Employees as Recruiters
All employees should be seen as potential recruiters. If you don’t offer one already, consider a referral bonus. Take the time to ask if there are any reasons they would not refer others. Emphasize that they should refer friends who are looking for jobs similar to those that are posted but also request that they forward to Human Resources the names of people they know who are good at what they do and may be good candidates in the future.

Before the Interview
When selecting applicants to be interviewed, be sure there is an objective set of criteria. Consider using a point-factor system to help structure the decision. If you still feel that your process of selecting applicants to be interviewed is biased, consider having names deleted from applicants’ resumes to avoid bias.

Use diverse hiring teams to help offset individual subconscious prejudices, often called unconscious bias (bias that affects our decision making without our being aware of it). For team members, you may want to use an Implicit Associations Test to help them find their biases and work to counteract them. Train anyone likely to be involved with the hiring process on the significance of diversity. Help them develop cultural competencies and an understanding of cross-cultural issues, particularly for the types of diversity the organization is seeking to increase. Secure a commitment to fair and equitable treatment. Be sure that they are familiar with your diversity strategy and ensure all individuals involved in hiring buy into it.

During the Interview
In evaluating candidates’ interview performance, remember, certain behaviors are cultural; e.g., lack of eye contact may be culturally based. Counsel interviewers on trying to avoid making assumptions about a diverse candidate’s ability to conform. Encourage them to look at similarities rather than differences.

Standardize the interview process. Questions should include essential functions. Provide a rating rubric with a clear and consistent set of guidelines. Turn to objective facts rather than subjective feelings when making hiring decisions. Have interviewers take detailed notes rather than relying on memory.

Help interviewers be prepared for diversity-related questions applicants might raise during the interview process. Decide whether the organization wishes to emphasize the focus on diversity during the introductory portion of the interview.
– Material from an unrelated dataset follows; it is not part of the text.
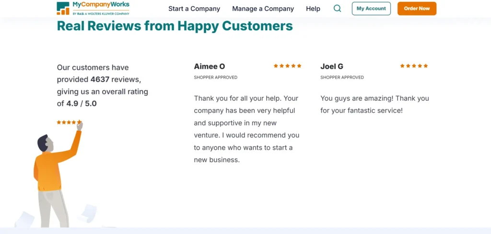Click the overall rating stars under 4.9 / 5.0
491x234 pixels.
click(69, 122)
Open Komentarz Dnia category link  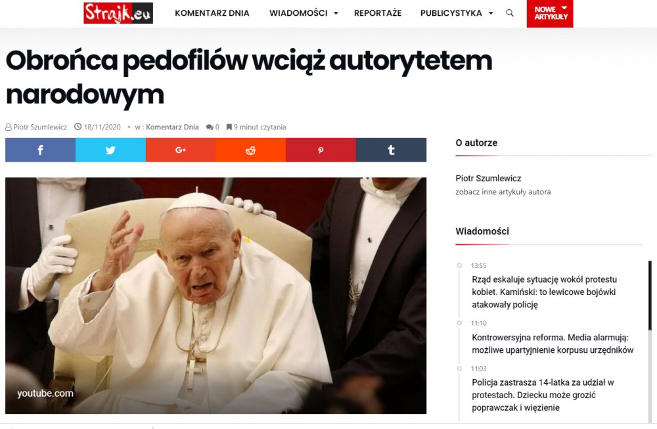tap(172, 127)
Include only qualified applicants at each step. It is best to avoid including diverse applicants merely to demonstrate that desire or increase the pool. However, do consider how applicants would enhance diversity in the department.

Onboarding
Be sure the onboarding process is consistent and helps employees to feel welcome in the organization. Also, ask employees to let you know if something isn’t going well for them during the first few weeks of their employment. For additional onboarding ideas, see our June 2016 article, Beyond New Employee Orientation.
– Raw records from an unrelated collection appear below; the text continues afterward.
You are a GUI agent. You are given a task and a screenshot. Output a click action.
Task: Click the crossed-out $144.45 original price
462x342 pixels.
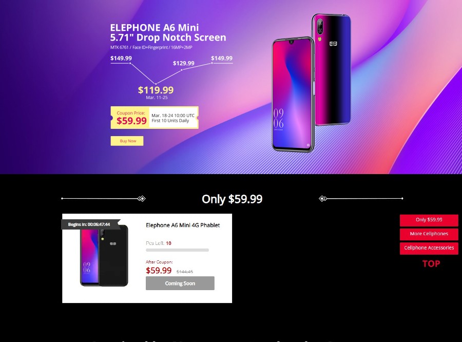(185, 272)
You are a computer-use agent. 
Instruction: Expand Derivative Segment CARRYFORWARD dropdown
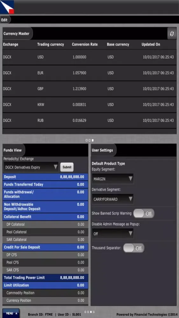(x=113, y=199)
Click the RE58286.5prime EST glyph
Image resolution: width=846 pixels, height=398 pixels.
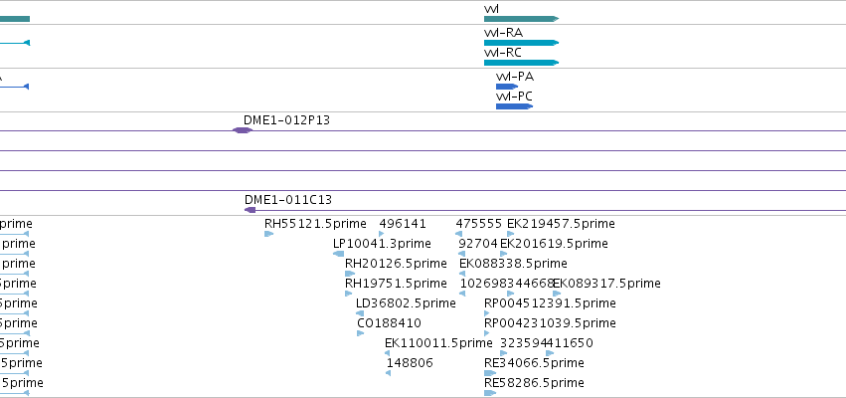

More and more research is confirming the benefits of having a diverse workforce, including innovation, creativity, and reduced turnover. According to the Virgin America website, Richard Branson believes that a workplace that values diversity fosters a “dedication to working together so that the best ideas shine through no matter who came up with them.” He also suggests that this is the secret to the success of Virgin America. Adding diversity recruitment goals will not only improve your ability to attract and retain candidates, it may improve the way your organization operates.